(Dataset content Opens)

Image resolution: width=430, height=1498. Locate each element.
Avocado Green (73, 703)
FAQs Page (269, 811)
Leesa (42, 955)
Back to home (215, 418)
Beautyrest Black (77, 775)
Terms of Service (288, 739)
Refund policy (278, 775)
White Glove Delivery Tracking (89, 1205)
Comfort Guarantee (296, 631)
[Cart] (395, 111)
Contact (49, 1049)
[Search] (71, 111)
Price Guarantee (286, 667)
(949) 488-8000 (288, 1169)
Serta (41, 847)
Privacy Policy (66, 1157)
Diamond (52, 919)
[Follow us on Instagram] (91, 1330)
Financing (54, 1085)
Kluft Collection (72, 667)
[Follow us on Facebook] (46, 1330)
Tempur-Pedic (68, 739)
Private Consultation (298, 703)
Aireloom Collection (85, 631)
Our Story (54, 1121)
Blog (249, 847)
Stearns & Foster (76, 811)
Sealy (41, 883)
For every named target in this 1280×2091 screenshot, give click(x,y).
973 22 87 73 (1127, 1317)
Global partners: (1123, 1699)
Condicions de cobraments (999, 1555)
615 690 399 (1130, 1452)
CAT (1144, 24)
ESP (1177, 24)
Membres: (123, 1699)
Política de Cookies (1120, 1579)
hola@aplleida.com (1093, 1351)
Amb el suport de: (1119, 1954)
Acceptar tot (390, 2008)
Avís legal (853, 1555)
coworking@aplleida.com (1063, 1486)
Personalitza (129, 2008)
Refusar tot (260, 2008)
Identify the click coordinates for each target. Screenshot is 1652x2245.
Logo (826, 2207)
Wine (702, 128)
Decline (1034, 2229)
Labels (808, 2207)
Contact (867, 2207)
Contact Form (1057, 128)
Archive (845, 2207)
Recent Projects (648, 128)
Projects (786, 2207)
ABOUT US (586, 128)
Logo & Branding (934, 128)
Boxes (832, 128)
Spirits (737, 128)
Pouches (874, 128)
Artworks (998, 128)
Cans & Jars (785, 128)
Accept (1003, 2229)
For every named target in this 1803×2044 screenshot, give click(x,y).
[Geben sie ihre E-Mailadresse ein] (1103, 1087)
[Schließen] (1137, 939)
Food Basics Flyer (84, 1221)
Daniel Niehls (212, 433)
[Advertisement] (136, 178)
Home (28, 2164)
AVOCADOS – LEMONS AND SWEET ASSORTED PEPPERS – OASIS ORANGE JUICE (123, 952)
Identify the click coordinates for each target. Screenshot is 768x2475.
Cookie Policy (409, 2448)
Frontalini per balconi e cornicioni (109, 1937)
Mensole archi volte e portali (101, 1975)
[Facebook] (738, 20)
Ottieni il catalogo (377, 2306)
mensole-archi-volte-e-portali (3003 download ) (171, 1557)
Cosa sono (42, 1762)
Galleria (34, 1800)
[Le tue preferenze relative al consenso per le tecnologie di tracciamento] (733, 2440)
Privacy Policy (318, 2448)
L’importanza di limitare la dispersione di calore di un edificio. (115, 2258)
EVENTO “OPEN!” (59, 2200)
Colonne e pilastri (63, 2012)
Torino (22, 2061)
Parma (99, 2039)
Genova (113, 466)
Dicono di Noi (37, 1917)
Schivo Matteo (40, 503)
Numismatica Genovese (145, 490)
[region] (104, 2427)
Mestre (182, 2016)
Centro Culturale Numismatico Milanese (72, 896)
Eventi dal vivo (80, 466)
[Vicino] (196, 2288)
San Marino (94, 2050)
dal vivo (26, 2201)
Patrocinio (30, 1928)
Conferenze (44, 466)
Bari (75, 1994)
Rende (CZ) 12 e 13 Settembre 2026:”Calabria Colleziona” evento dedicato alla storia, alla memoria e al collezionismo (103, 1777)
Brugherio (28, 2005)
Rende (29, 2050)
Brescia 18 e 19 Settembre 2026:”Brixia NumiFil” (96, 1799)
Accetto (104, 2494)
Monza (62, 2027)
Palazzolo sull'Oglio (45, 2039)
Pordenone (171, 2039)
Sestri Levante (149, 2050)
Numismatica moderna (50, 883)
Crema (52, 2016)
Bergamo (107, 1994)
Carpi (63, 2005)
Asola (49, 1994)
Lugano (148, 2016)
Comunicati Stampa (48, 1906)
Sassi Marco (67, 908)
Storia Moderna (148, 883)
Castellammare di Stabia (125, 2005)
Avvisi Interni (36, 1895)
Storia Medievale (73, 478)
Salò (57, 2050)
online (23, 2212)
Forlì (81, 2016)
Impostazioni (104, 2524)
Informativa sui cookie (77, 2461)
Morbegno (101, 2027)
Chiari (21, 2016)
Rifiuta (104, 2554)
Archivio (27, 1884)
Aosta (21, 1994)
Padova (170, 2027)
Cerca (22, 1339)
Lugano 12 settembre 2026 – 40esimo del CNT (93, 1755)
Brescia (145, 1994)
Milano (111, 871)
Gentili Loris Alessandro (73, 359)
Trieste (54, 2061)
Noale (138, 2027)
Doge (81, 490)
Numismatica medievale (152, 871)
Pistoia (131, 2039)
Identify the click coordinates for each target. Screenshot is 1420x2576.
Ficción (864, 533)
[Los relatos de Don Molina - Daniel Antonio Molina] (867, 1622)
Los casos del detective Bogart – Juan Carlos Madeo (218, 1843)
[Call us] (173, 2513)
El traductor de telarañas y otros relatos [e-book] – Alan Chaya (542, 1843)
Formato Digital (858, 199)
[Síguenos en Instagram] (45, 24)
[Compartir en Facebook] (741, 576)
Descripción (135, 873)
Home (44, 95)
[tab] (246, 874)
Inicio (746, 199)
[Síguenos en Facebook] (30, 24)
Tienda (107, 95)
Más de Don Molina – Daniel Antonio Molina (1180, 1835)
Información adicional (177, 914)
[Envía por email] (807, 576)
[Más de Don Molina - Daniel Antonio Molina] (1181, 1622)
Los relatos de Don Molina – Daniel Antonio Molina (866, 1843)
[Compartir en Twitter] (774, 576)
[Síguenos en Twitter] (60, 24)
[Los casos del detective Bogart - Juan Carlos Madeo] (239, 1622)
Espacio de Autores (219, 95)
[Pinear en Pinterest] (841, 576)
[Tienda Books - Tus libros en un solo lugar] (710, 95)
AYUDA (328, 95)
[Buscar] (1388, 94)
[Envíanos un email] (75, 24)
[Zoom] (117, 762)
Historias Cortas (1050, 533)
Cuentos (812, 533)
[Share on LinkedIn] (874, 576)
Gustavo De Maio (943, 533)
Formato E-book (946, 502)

(Dataset content Closes)

Try it: Take exactly the lines from the one containing "[region] (104, 2427)" through the one containing "[Síguenos en Twitter] (60, 24)" in the data above, and output them with nothing added.

Written solution:
[region] (104, 2427)
Mestre (182, 2016)
Centro Culturale Numismatico Milanese (72, 896)
Eventi dal vivo (80, 466)
[Vicino] (196, 2288)
San Marino (94, 2050)
dal vivo (26, 2201)
Patrocinio (30, 1928)
Conferenze (44, 466)
Bari (75, 1994)
Rende (CZ) 12 e 13 Settembre 2026:”Calabria Colleziona” evento dedicato alla storia, alla memoria e al collezionismo (103, 1777)
Brugherio (28, 2005)
Rende (29, 2050)
Brescia 18 e 19 Settembre 2026:”Brixia NumiFil” (96, 1799)
Accetto (104, 2494)
Monza (62, 2027)
Palazzolo sull'Oglio (45, 2039)
Pordenone (171, 2039)
Sestri Levante (149, 2050)
Numismatica moderna (50, 883)
Crema (52, 2016)
Bergamo (107, 1994)
Carpi (63, 2005)
Asola (49, 1994)
Lugano (148, 2016)
Comunicati Stampa (48, 1906)
Sassi Marco (67, 908)
Storia Moderna (148, 883)
Castellammare di Stabia (125, 2005)
Avvisi Interni (36, 1895)
Storia Medievale (73, 478)
Salò (57, 2050)
online (23, 2212)
Forlì (81, 2016)
Impostazioni (104, 2524)
Informativa sui cookie (77, 2461)
Morbegno (101, 2027)
Chiari (21, 2016)
Rifiuta (104, 2554)
Archivio (27, 1884)
Aosta (21, 1994)
Padova (170, 2027)
Cerca (22, 1339)
Lugano 12 settembre 2026 – 40esimo del CNT (93, 1755)
Brescia (145, 1994)
Milano (111, 871)
Gentili Loris Alessandro (73, 359)
Trieste (54, 2061)
Noale (138, 2027)
Doge (81, 490)
Numismatica medievale (152, 871)
Pistoia (131, 2039)
Identify the click coordinates for each target. Screenshot is 1420x2576.
Ficción (864, 533)
[Los relatos de Don Molina - Daniel Antonio Molina] (867, 1622)
Los casos del detective Bogart – Juan Carlos Madeo (218, 1843)
[Call us] (173, 2513)
El traductor de telarañas y otros relatos [e-book] – Alan Chaya (542, 1843)
Formato Digital (858, 199)
[Síguenos en Instagram] (45, 24)
[Compartir en Facebook] (741, 576)
Descripción (135, 873)
Home (44, 95)
[tab] (246, 874)
Inicio (746, 199)
[Síguenos en Facebook] (30, 24)
Tienda (107, 95)
Más de Don Molina – Daniel Antonio Molina (1180, 1835)
Información adicional (177, 914)
[Envía por email] (807, 576)
[Más de Don Molina - Daniel Antonio Molina] (1181, 1622)
Los relatos de Don Molina – Daniel Antonio Molina (866, 1843)
[Compartir en Twitter] (774, 576)
[Síguenos en Twitter] (60, 24)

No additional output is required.